Work to be completed »
Arrange every line of the records below as a Markdown table with two columns, Row and Line. Number the rows in order, and leave out blank lines.
-- Materials provided start --
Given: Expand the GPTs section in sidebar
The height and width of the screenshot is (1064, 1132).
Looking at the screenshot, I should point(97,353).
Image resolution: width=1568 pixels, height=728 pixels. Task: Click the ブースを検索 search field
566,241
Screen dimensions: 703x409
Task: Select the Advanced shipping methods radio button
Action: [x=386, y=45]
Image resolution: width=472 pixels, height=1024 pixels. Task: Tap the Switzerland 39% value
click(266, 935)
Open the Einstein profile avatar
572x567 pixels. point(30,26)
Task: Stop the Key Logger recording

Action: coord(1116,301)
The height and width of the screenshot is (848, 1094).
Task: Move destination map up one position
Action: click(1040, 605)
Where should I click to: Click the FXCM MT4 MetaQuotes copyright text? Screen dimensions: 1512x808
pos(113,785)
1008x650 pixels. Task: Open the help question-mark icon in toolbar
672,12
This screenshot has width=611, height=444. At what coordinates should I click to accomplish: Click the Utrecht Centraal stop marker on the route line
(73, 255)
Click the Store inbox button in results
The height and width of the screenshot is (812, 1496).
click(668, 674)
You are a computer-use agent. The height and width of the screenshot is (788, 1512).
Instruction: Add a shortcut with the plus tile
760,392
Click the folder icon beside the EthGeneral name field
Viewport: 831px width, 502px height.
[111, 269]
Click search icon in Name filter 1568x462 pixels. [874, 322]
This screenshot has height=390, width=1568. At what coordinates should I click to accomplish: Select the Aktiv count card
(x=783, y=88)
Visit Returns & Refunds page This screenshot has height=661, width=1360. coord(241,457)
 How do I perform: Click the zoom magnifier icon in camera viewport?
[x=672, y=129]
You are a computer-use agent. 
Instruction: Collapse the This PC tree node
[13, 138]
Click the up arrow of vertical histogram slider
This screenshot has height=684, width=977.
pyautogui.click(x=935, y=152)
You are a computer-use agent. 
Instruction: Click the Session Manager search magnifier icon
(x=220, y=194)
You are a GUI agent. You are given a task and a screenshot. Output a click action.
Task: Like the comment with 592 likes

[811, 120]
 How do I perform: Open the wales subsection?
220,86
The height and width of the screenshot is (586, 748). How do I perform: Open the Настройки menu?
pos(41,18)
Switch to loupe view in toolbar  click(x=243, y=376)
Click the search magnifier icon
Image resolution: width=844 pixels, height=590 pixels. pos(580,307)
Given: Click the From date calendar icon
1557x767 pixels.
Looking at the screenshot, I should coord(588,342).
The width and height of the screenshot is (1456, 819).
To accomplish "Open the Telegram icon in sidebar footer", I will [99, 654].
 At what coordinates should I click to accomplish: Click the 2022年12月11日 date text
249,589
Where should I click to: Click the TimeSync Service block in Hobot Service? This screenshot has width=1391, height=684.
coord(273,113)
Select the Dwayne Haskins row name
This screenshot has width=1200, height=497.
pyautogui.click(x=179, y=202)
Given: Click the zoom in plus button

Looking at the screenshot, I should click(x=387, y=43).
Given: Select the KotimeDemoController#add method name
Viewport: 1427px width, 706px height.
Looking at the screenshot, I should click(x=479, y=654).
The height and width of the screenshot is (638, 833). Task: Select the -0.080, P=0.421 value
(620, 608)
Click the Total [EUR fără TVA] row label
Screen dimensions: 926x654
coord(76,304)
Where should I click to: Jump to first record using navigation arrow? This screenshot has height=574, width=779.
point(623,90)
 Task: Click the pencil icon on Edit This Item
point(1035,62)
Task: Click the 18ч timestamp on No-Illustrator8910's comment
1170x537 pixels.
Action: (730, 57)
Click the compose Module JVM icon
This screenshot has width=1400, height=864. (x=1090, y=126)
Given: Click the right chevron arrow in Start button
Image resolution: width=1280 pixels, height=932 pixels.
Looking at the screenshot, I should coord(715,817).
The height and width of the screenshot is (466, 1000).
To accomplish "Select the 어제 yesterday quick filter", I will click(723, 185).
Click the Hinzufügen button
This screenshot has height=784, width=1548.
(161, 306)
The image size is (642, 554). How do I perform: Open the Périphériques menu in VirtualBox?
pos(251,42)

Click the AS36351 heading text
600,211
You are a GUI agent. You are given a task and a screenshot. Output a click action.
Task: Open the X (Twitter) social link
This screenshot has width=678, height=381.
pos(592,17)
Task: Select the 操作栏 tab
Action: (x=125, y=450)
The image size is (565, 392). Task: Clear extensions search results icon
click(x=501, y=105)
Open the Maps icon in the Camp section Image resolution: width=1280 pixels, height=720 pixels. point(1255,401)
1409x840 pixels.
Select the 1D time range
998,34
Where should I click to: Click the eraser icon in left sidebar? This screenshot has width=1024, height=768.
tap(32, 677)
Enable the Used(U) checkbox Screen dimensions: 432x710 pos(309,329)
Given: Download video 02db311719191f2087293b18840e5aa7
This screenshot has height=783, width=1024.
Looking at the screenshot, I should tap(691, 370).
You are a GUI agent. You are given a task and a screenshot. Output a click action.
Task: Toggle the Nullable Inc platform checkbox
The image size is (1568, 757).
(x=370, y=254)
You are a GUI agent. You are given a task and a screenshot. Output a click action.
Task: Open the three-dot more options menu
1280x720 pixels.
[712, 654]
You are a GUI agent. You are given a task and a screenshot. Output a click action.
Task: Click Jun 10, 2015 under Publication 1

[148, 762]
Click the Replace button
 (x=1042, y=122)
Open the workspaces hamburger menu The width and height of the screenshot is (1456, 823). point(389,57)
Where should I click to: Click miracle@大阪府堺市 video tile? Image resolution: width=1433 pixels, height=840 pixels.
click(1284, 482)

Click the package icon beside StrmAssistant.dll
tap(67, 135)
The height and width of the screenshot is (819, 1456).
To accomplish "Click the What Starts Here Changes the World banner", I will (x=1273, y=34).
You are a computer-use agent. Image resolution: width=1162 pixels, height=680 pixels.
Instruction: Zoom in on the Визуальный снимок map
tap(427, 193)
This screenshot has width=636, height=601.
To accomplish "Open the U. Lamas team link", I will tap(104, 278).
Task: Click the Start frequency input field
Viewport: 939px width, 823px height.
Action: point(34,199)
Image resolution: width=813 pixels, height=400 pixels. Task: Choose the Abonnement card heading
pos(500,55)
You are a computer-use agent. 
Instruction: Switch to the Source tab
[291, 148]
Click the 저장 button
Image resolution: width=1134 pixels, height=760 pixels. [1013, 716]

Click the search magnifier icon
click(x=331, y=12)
-- Materials provided end --
In response »
| Row | Line |
|---|---|
| 1 | Given: Expand the GPTs section in sidebar |
| 2 | The height and width of the screenshot is (1064, 1132). |
| 3 | Looking at the screenshot, I should point(97,353). |
| 4 | Image resolution: width=1568 pixels, height=728 pixels. Task: Click the ブースを検索 search field |
| 5 | 566,241 |
| 6 | Screen dimensions: 703x409 |
| 7 | Task: Select the Advanced shipping methods radio button |
| 8 | Action: [x=386, y=45] |
| 9 | Image resolution: width=472 pixels, height=1024 pixels. Task: Tap the Switzerland 39% value |
| 10 | click(266, 935) |
| 11 | Open the Einstein profile avatar |
| 12 | 572x567 pixels. point(30,26) |
| 13 | Task: Stop the Key Logger recording |
| 14 | Action: coord(1116,301) |
| 15 | The height and width of the screenshot is (848, 1094). |
| 16 | Task: Move destination map up one position |
| 17 | Action: click(1040, 605) |
| 18 | Where should I click to: Click the FXCM MT4 MetaQuotes copyright text? Screen dimensions: 1512x808 |
| 19 | pos(113,785) |
| 20 | 1008x650 pixels. Task: Open the help question-mark icon in toolbar |
| 21 | 672,12 |
| 22 | This screenshot has width=611, height=444. At what coordinates should I click to accomplish: Click the Utrecht Centraal stop marker on the route line |
| 23 | (73, 255) |
| 24 | Click the Store inbox button in results |
| 25 | The height and width of the screenshot is (812, 1496). |
| 26 | click(668, 674) |
| 27 | You are a computer-use agent. The height and width of the screenshot is (788, 1512). |
| 28 | Instruction: Add a shortcut with the plus tile |
| 29 | 760,392 |
| 30 | Click the folder icon beside the EthGeneral name field |
| 31 | Viewport: 831px width, 502px height. |
| 32 | [111, 269] |
| 33 | Click search icon in Name filter 1568x462 pixels. [874, 322] |
| 34 | This screenshot has height=390, width=1568. At what coordinates should I click to accomplish: Select the Aktiv count card |
| 35 | (x=783, y=88) |
| 36 | Visit Returns & Refunds page This screenshot has height=661, width=1360. coord(241,457) |
| 37 |  How do I perform: Click the zoom magnifier icon in camera viewport? |
| 38 | [x=672, y=129] |
| 39 | You are a computer-use agent.  |
| 40 | Instruction: Collapse the This PC tree node |
| 41 | [13, 138] |
| 42 | Click the up arrow of vertical histogram slider |
| 43 | This screenshot has height=684, width=977. |
| 44 | pyautogui.click(x=935, y=152) |
| 45 | You are a computer-use agent.  |
| 46 | Instruction: Click the Session Manager search magnifier icon |
| 47 | (x=220, y=194) |
| 48 | You are a GUI agent. You are given a task and a screenshot. Output a click action. |
| 49 | Task: Like the comment with 592 likes |
| 50 | [811, 120] |
| 51 |  How do I perform: Open the wales subsection? |
| 52 | 220,86 |
| 53 | The height and width of the screenshot is (586, 748). How do I perform: Open the Настройки menu? |
| 54 | pos(41,18) |
| 55 | Switch to loupe view in toolbar  click(x=243, y=376) |
| 56 | Click the search magnifier icon |
| 57 | Image resolution: width=844 pixels, height=590 pixels. pos(580,307) |
| 58 | Given: Click the From date calendar icon |
| 59 | 1557x767 pixels. |
| 60 | Looking at the screenshot, I should coord(588,342). |
| 61 | The width and height of the screenshot is (1456, 819). |
| 62 | To accomplish "Open the Telegram icon in sidebar footer", I will [99, 654]. |
| 63 |  At what coordinates should I click to accomplish: Click the 2022年12月11日 date text |
| 64 | 249,589 |
| 65 | Where should I click to: Click the TimeSync Service block in Hobot Service? This screenshot has width=1391, height=684. |
| 66 | coord(273,113) |
| 67 | Select the Dwayne Haskins row name |
| 68 | This screenshot has width=1200, height=497. |
| 69 | pyautogui.click(x=179, y=202) |
| 70 | Given: Click the zoom in plus button |
| 71 | Looking at the screenshot, I should click(x=387, y=43). |
| 72 | Given: Select the KotimeDemoController#add method name |
| 73 | Viewport: 1427px width, 706px height. |
| 74 | Looking at the screenshot, I should click(x=479, y=654). |
| 75 | The height and width of the screenshot is (638, 833). Task: Select the -0.080, P=0.421 value |
| 76 | (620, 608) |
| 77 | Click the Total [EUR fără TVA] row label |
| 78 | Screen dimensions: 926x654 |
| 79 | coord(76,304) |
| 80 | Where should I click to: Jump to first record using navigation arrow? This screenshot has height=574, width=779. |
| 81 | point(623,90) |
| 82 |  Task: Click the pencil icon on Edit This Item |
| 83 | point(1035,62) |
| 84 | Task: Click the 18ч timestamp on No-Illustrator8910's comment |
| 85 | 1170x537 pixels. |
| 86 | Action: (730, 57) |
| 87 | Click the compose Module JVM icon |
| 88 | This screenshot has width=1400, height=864. (x=1090, y=126) |
| 89 | Given: Click the right chevron arrow in Start button |
| 90 | Image resolution: width=1280 pixels, height=932 pixels. |
| 91 | Looking at the screenshot, I should coord(715,817). |
| 92 | The height and width of the screenshot is (466, 1000). |
| 93 | To accomplish "Select the 어제 yesterday quick filter", I will click(723, 185). |
| 94 | Click the Hinzufügen button |
| 95 | This screenshot has height=784, width=1548. |
| 96 | (161, 306) |
| 97 | The image size is (642, 554). How do I perform: Open the Périphériques menu in VirtualBox? |
| 98 | pos(251,42) |
| 99 | Click the AS36351 heading text |
| 100 | 600,211 |
| 101 | You are a GUI agent. You are given a task and a screenshot. Output a click action. |
| 102 | Task: Open the X (Twitter) social link |
| 103 | This screenshot has width=678, height=381. |
| 104 | pos(592,17) |
| 105 | Task: Select the 操作栏 tab |
| 106 | Action: (x=125, y=450) |
| 107 | The image size is (565, 392). Task: Clear extensions search results icon |
| 108 | click(x=501, y=105) |
| 109 | Open the Maps icon in the Camp section Image resolution: width=1280 pixels, height=720 pixels. point(1255,401) |
| 110 | 1409x840 pixels. |
| 111 | Select the 1D time range |
| 112 | 998,34 |
| 113 | Where should I click to: Click the eraser icon in left sidebar? This screenshot has width=1024, height=768. |
| 114 | tap(32, 677) |
| 115 | Enable the Used(U) checkbox Screen dimensions: 432x710 pos(309,329) |
| 116 | Given: Download video 02db311719191f2087293b18840e5aa7 |
| 117 | This screenshot has height=783, width=1024. |
| 118 | Looking at the screenshot, I should tap(691, 370). |
| 119 | You are a GUI agent. You are given a task and a screenshot. Output a click action. |
| 120 | Task: Toggle the Nullable Inc platform checkbox |
| 121 | The image size is (1568, 757). |
| 122 | (x=370, y=254) |
| 123 | You are a GUI agent. You are given a task and a screenshot. Output a click action. |
| 124 | Task: Open the three-dot more options menu |
| 125 | 1280x720 pixels. |
| 126 | [712, 654] |
| 127 | You are a GUI agent. You are given a task and a screenshot. Output a click action. |
| 128 | Task: Click Jun 10, 2015 under Publication 1 |
| 129 | [148, 762] |
| 130 | Click the Replace button |
| 131 |  (x=1042, y=122) |
| 132 | Open the workspaces hamburger menu The width and height of the screenshot is (1456, 823). point(389,57) |
| 133 | Where should I click to: Click miracle@大阪府堺市 video tile? Image resolution: width=1433 pixels, height=840 pixels. |
| 134 | click(1284, 482) |
| 135 | Click the package icon beside StrmAssistant.dll |
| 136 | tap(67, 135) |
| 137 | The height and width of the screenshot is (819, 1456). |
| 138 | To accomplish "Click the What Starts Here Changes the World banner", I will (x=1273, y=34). |
| 139 | You are a computer-use agent. Image resolution: width=1162 pixels, height=680 pixels. |
| 140 | Instruction: Zoom in on the Визуальный снимок map |
| 141 | tap(427, 193) |
| 142 | This screenshot has width=636, height=601. |
| 143 | To accomplish "Open the U. Lamas team link", I will tap(104, 278). |
| 144 | Task: Click the Start frequency input field |
| 145 | Viewport: 939px width, 823px height. |
| 146 | Action: point(34,199) |
| 147 | Image resolution: width=813 pixels, height=400 pixels. Task: Choose the Abonnement card heading |
| 148 | pos(500,55) |
| 149 | You are a computer-use agent.  |
| 150 | Instruction: Switch to the Source tab |
| 151 | [291, 148] |
| 152 | Click the 저장 button |
| 153 | Image resolution: width=1134 pixels, height=760 pixels. [1013, 716] |
| 154 | Click the search magnifier icon |
| 155 | click(x=331, y=12) |